Soudan: un ancien responsable du régime el-Béchir souhaite être transféré devant la CPI

Ahmed Harun, cet ancien responsable soudanais, a exprimé son souhait d'être transféré devant la CPI. (image d'illustration) © AFP PHOTO/ASHRAF SHAZLY Ahmed Harun, cet ancien responsable soudanais, a exprimé son souhait d'être transféré devant la CPI. (image d'illustration)

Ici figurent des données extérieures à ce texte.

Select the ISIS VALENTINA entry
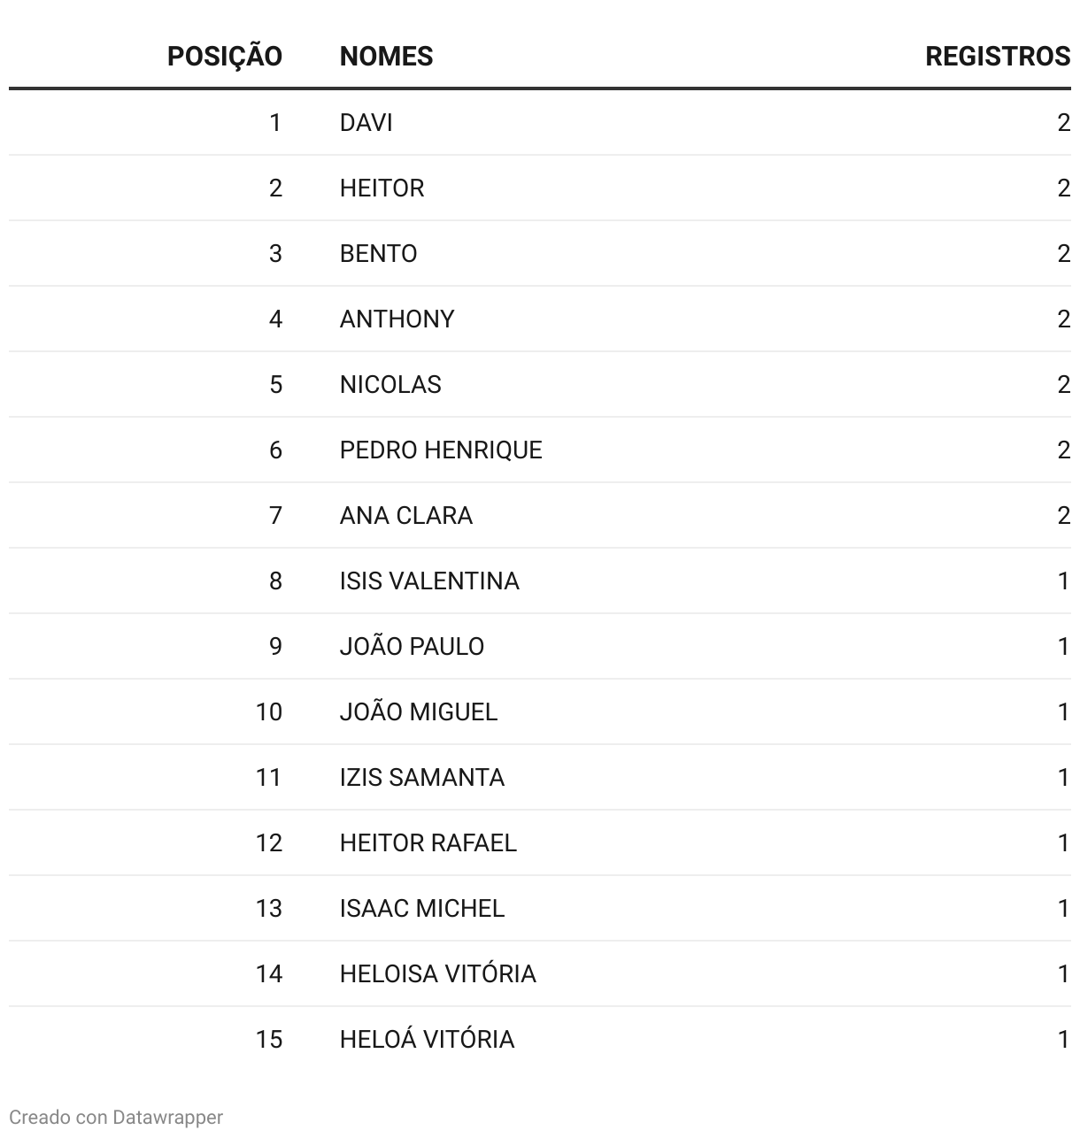click(x=429, y=581)
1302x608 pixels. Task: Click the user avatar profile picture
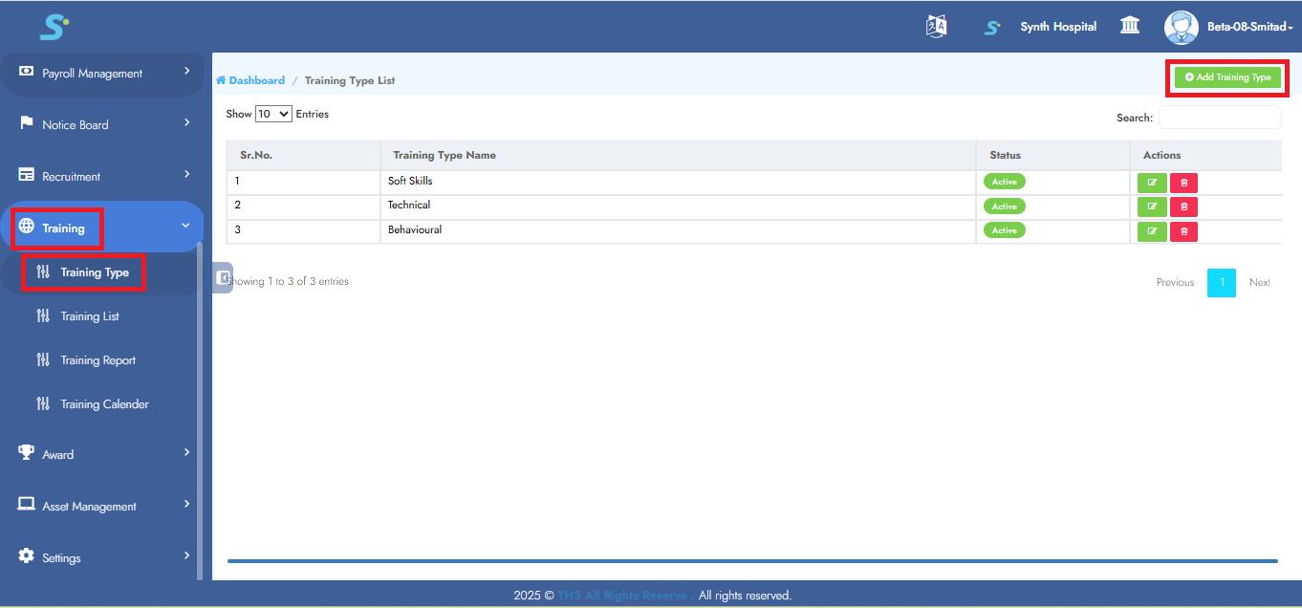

A Khartoum, un ancien responsable du régime el-Béchir jugé au Soudan pour des crimes de guerre au Darfour a annoncé qu'il préférait être jugé devant la CPI, la Cour pénale internationale et non pas dans son pays. Ahmed Haroun est également réclamé par la CPI, depuis 2007, pour les mêmes faits. Haroun a occupé plusieurs fonctions auprès d'el-Béchir, il était chef du parti au pouvoir, le Congrès national, ministre d'Etat au ministère de l'Intérieur et coordinateur général de la police populaire, une sorte de milice qui dépend du ministère de l'Intérieur.

C'est dans un communiqué largement partagé sur les réseaux sociaux depuis mardi, qu'Ahmed Haroun, cet ancien responsable soudanais, a exprimé son souhait d'être transféré devant la CPI.

Cette annonce intervient, après son refus de coopérer avec la commission chargée d'établir la vérité sur les crimes au Darfour, lors d'une nouvelle comparution en début de semaine.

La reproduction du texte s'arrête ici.